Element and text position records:
★ ★ ★ ★ ★

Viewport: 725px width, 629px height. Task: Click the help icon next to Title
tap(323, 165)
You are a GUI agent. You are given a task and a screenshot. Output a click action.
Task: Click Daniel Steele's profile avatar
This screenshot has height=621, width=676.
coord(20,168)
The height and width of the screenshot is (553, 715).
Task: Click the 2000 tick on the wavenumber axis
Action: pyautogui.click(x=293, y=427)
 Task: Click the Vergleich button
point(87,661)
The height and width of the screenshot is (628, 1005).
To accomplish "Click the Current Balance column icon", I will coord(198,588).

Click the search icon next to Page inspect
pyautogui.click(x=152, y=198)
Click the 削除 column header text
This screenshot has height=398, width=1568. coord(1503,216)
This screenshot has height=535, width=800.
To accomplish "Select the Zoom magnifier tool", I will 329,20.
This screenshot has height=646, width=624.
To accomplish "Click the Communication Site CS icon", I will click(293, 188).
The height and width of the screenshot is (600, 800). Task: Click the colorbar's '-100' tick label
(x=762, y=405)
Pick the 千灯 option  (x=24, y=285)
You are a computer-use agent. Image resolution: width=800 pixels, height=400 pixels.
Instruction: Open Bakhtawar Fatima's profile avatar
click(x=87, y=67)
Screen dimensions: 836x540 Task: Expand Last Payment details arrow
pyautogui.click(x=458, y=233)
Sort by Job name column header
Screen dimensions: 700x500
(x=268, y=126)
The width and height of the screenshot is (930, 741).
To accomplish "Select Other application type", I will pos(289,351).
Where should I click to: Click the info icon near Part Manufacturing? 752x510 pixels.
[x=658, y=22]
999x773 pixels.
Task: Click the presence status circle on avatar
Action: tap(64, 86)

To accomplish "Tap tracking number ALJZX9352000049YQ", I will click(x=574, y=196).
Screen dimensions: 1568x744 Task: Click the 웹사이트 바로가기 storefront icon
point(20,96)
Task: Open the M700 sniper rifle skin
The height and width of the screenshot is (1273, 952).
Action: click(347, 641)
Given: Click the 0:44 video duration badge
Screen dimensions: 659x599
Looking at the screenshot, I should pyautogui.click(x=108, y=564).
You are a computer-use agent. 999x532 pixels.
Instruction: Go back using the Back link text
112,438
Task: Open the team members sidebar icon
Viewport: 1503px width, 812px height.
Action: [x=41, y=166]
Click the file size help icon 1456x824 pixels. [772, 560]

★ ★ ★ ★ ★

**What to do:**
Please rewrite the records above, replacing every "Screen dimensions" with "Screen size" and changing nothing else.

**Exercise response:**
Viewport: 725px width, 629px height. Task: Click the help icon next to Title
tap(323, 165)
You are a GUI agent. You are given a task and a screenshot. Output a click action.
Task: Click Daniel Steele's profile avatar
This screenshot has height=621, width=676.
coord(20,168)
The height and width of the screenshot is (553, 715).
Task: Click the 2000 tick on the wavenumber axis
Action: pyautogui.click(x=293, y=427)
 Task: Click the Vergleich button
point(87,661)
The height and width of the screenshot is (628, 1005).
To accomplish "Click the Current Balance column icon", I will coord(198,588).

Click the search icon next to Page inspect
pyautogui.click(x=152, y=198)
Click the 削除 column header text
This screenshot has height=398, width=1568. coord(1503,216)
This screenshot has height=535, width=800.
To accomplish "Select the Zoom magnifier tool", I will 329,20.
This screenshot has height=646, width=624.
To accomplish "Click the Communication Site CS icon", I will click(293, 188).
The height and width of the screenshot is (600, 800). Task: Click the colorbar's '-100' tick label
(x=762, y=405)
Pick the 千灯 option  (x=24, y=285)
You are a computer-use agent. Image resolution: width=800 pixels, height=400 pixels.
Instruction: Open Bakhtawar Fatima's profile avatar
click(x=87, y=67)
Screen size: 836x540 Task: Expand Last Payment details arrow
pyautogui.click(x=458, y=233)
Sort by Job name column header
Screen size: 700x500
(x=268, y=126)
The width and height of the screenshot is (930, 741).
To accomplish "Select Other application type", I will pos(289,351).
Where should I click to: Click the info icon near Part Manufacturing? 752x510 pixels.
[x=658, y=22]
999x773 pixels.
Task: Click the presence status circle on avatar
Action: tap(64, 86)

To accomplish "Tap tracking number ALJZX9352000049YQ", I will click(x=574, y=196).
Screen size: 1568x744 Task: Click the 웹사이트 바로가기 storefront icon
point(20,96)
Task: Open the M700 sniper rifle skin
The height and width of the screenshot is (1273, 952).
Action: click(347, 641)
Given: Click the 0:44 video duration badge
Screen size: 659x599
Looking at the screenshot, I should pyautogui.click(x=108, y=564).
You are a computer-use agent. 999x532 pixels.
Instruction: Go back using the Back link text
112,438
Task: Open the team members sidebar icon
Viewport: 1503px width, 812px height.
Action: [x=41, y=166]
Click the file size help icon 1456x824 pixels. [772, 560]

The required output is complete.